Studio album by Ian Moss
- Released: 1 August 1989
- Recorded: September 1988 – January 1989
- Studios: Rhinoceros Studios, Sydney and Oceanways Studios, Los Angeles
- Genres: Rock, pop rock, blues rock
- Length: 44:53
- Label: Mushroom
- Producers: Chris Lord-Alge, Ian Moss

Ian Moss chronology
|  | Matchbook (1989) | Worlds Away (1991) |

Singles from Matchbook
- "Tucker's Daughter" Released: 7 November 1988; "Telephone Booth" Released: 19 June 1989; "Out of the Fire" Released: September 1989; "Mr. Rain" Released: December 1989;

= Matchbook (Ian Moss album) =

Matchbook is the debut solo studio album by Australian singer-guitarist, Ian Moss, a member of pub rockers, Cold Chisel. Six of its ten tracks were written by fellow Cold Chisel bandmate, Don Walker, and three were co-written by Moss and Walker. The album was released in August 1989 and peaked at number 1 on the ARIA Albums Chart; it remained in the Top 10 for 14 weeks and shipped more than 200,000 copies. It also reached the Top 20 on the Official New Zealand Music Chart.

Moss described the album's sound to Beryl Cook of The Canberra Times, "it's definitely fairly R&B with a white soul edge to it, with a hint of rock and roll and plenty of big guitar over the top."

Matchbook provided four singles, "Tucker's Daughter" (November 1988, which reached No. 2 on the ARIA Singles Chart), "Telephone Booth" (June 1989, No. 7), "Out of the Fire" (September, No. 29) and "Mr. Rain" (December). "Tucker's Daughter" also peaked at No. 6 in New Zealand, where "Telephone Booth" got to No. 29.

At the ARIA Music Awards of 1990 the album was nominated for and won three categories: Album of the Year, Best Male Artist and Breakthrough Artist – Album for Moss. At the same ceremony, for "Tucker's Daughter", Moss won Breakthrough Artist – Single and Song of the Year (shared with Walker), as well as nominated for Single of the Year.

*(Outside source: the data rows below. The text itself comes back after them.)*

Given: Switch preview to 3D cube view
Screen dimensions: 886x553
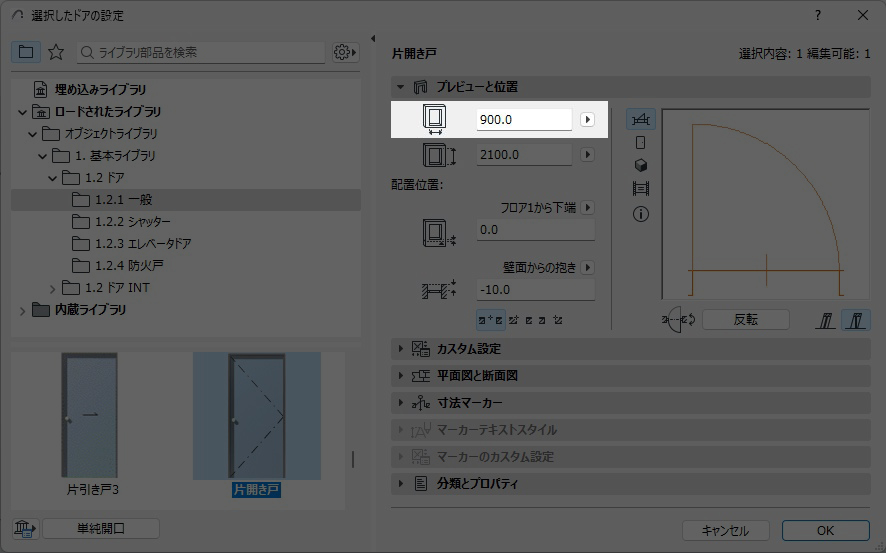Looking at the screenshot, I should pos(641,165).
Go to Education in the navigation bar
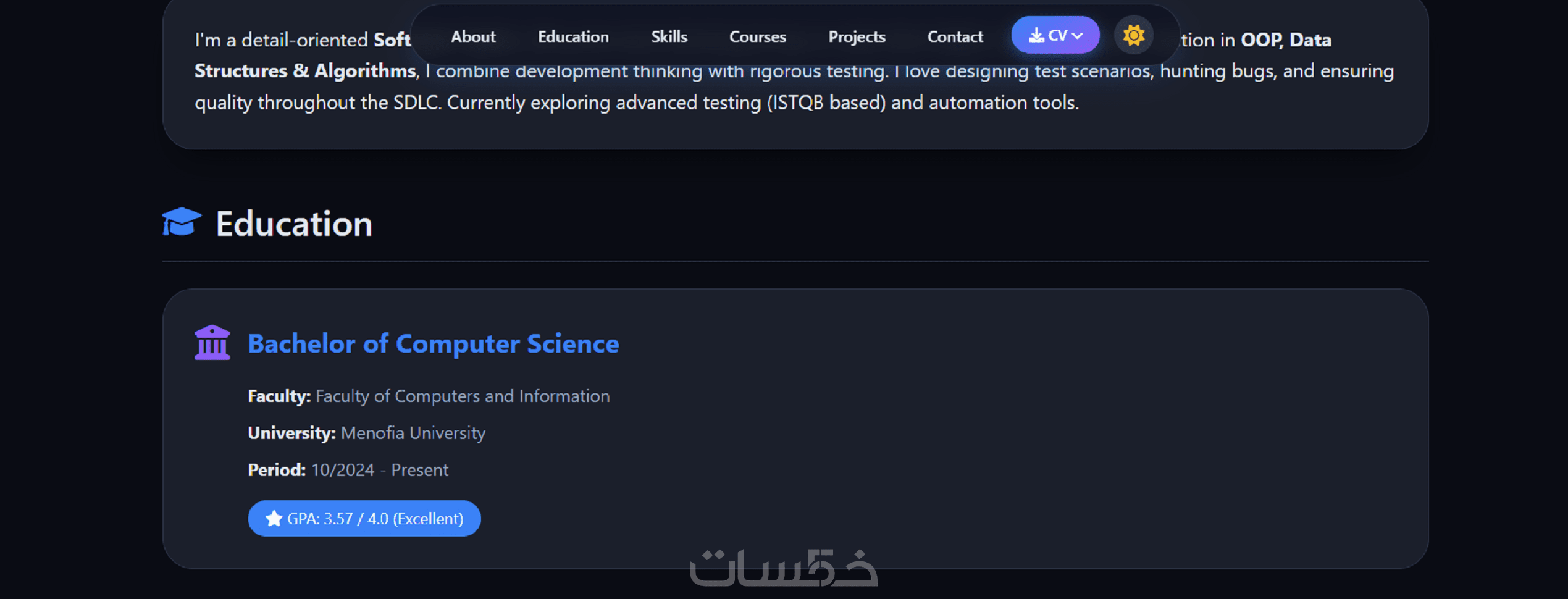The width and height of the screenshot is (1568, 599). [573, 36]
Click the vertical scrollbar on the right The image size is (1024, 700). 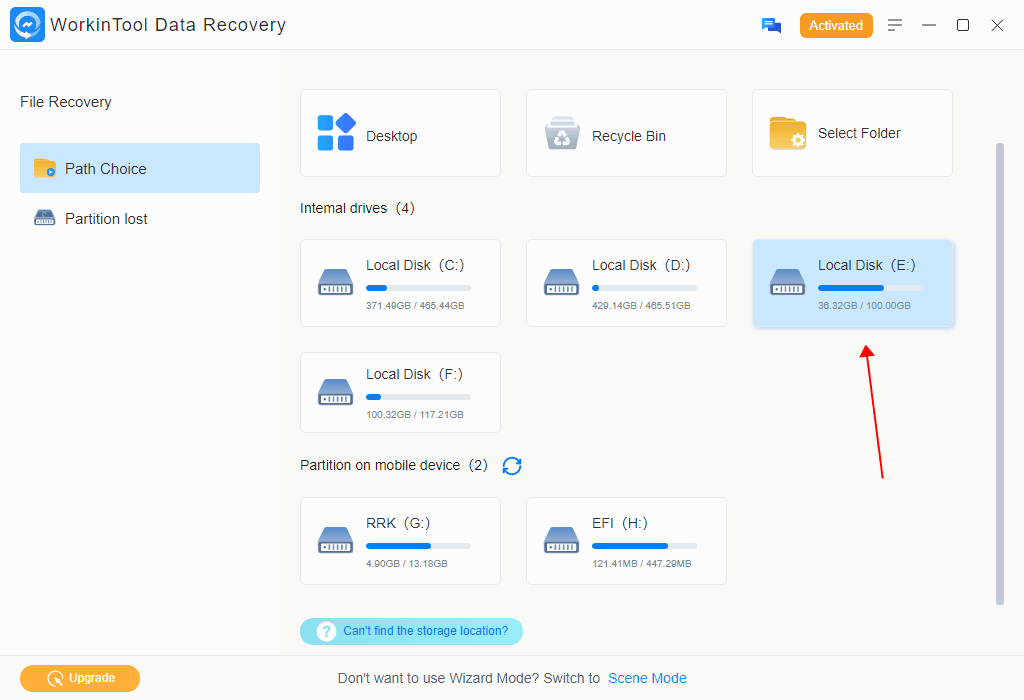coord(999,373)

A limited edition white vinyl version of Matchbook was released on 1 June 2018.

A 30th Anniversary edition was released in August 2019.

==Reception==

Australian musicologist, Ian McFarlane, found the album displayed Moss' "exemplary, controlled guitar technique, but also highlighted his soulful voice ... [he] handled all lead vocals with considerable style and authority". The Canberra Times Penelope Layland opined, "It is faultless at what it does... The music on the album is mainly blues-influenced rock, although some tracks, such as the funky 'Mr Rain', break away from the mould."

==Track listing==

D53307
| No. | Title | Writer(s) | Length |
|---|---|---|---|
| 1. | "Tucker's Daughter" | Don Walker, Ian Moss | 4:35 |
| 2. | "Telephone Booth" | Walker | 3:04 |
| 3. | "Out of the Fire" | Walker, Moss | 4:58 |
| 4. | "Mr. Rain" | Moss, Sally Tiven, Jon Tiven | 4:20 |
| 5. | "Matchbook" | Walker | 4:33 |
| 6. | "Such a Beautiful Thing" | Walker | 3:59 |
| 7. | "I've Got You" | Walker, Moss, Steve Prestwich | 5:15 |
| 8. | "Pretty Face" | Walker | 5:25 |
| 9. | "Tangletown" | Walker | 4:17 |
| 10. | "I'll Remember You" | Walker | 4:27 |

==Charts==

===Weekly charts===

| Chart (1989/90) | Peak position |
|---|---|
| Australian Albums (ARIA) | 1 |
| New Zealand Albums (RMNZ) | 19 |

===Year-end charts===

| Chart (1989) | Position |
|---|---|
| Australian Albums (ARIA) | 22 |
| Australian Artist Albums (ARIA) | 6 |

==Certifications==

| Region | Certification | Certified units/sales |
| Australia (ARIA) | 2× Platinum | 140,000^{^} |
^{^} Shipments figures based on certification alone.